Exercise requirements → Copy out exactly the lines from the one containing "Click the HD Rip badge on Free Guy" to the last line of the records below, both included, and leave out any pictures.
━━━━━━━━━━━━━━━━━━━━━━━━━━━━━━
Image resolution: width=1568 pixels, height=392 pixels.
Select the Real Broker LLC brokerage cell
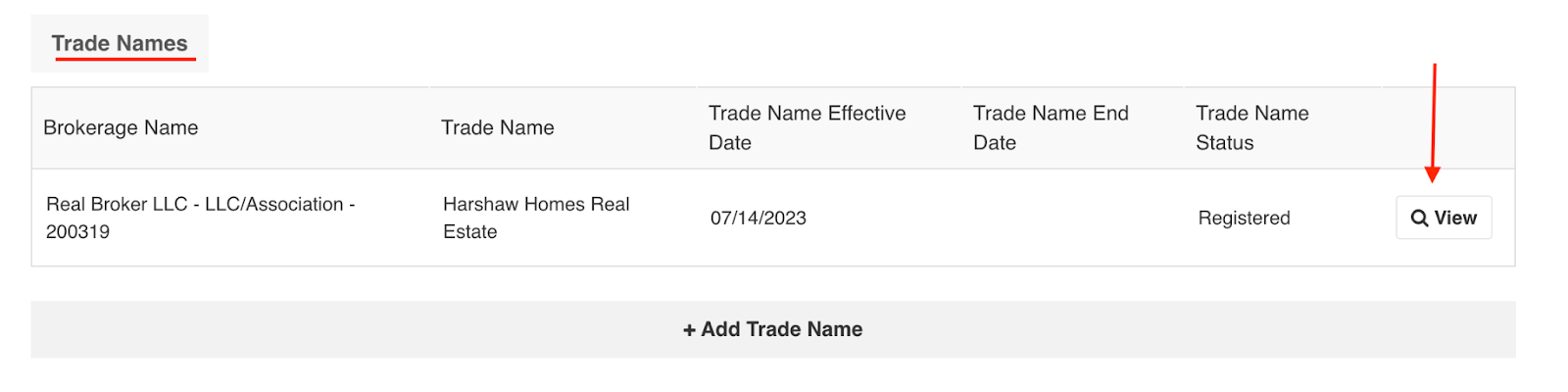pos(230,218)
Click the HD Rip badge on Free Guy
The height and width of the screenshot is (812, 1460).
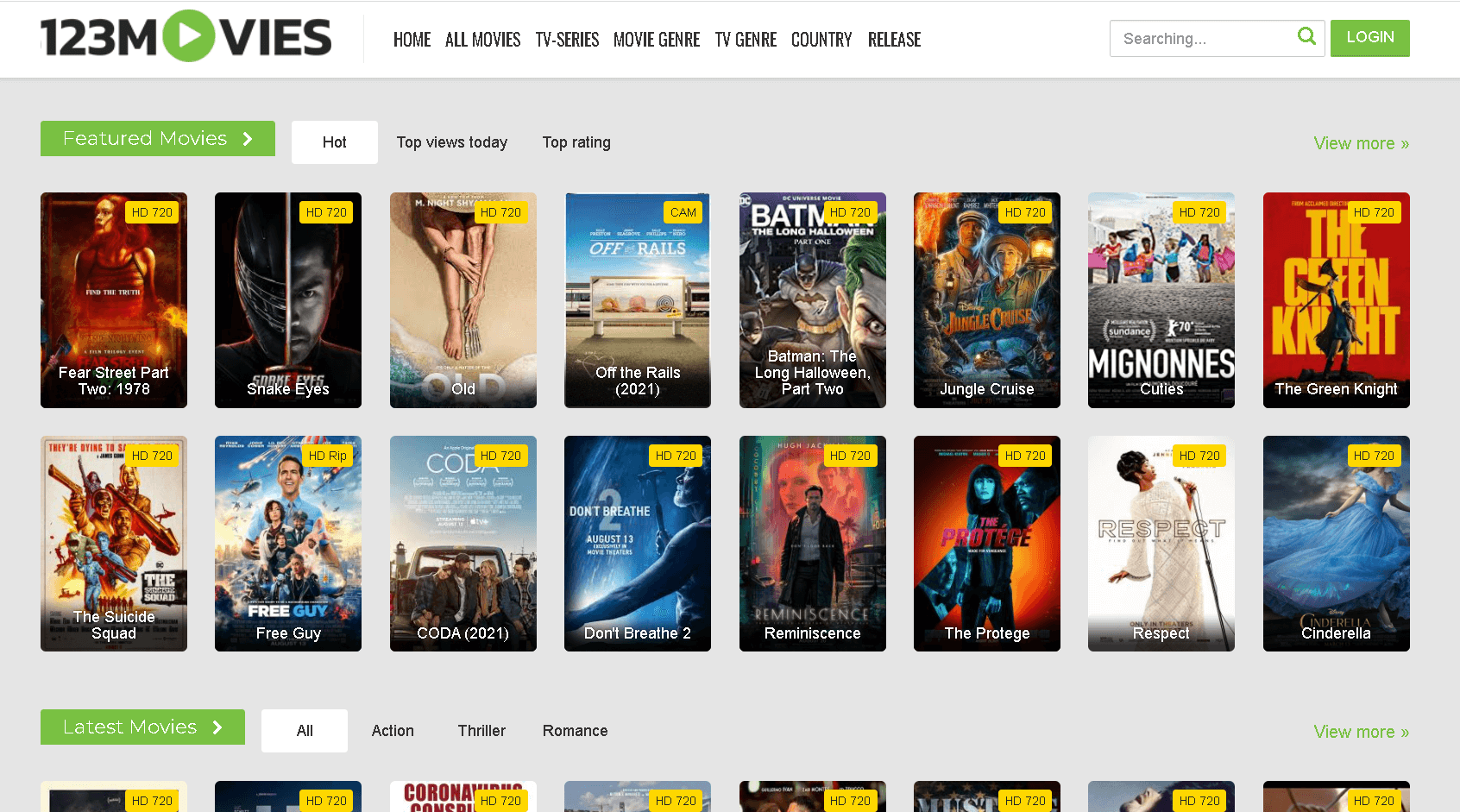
━━━━━━━━━━━━━━━━━━━━━━━━━━━━━━
Task solution →
Click the HD Rip badge on Free Guy
The height and width of the screenshot is (812, 1460).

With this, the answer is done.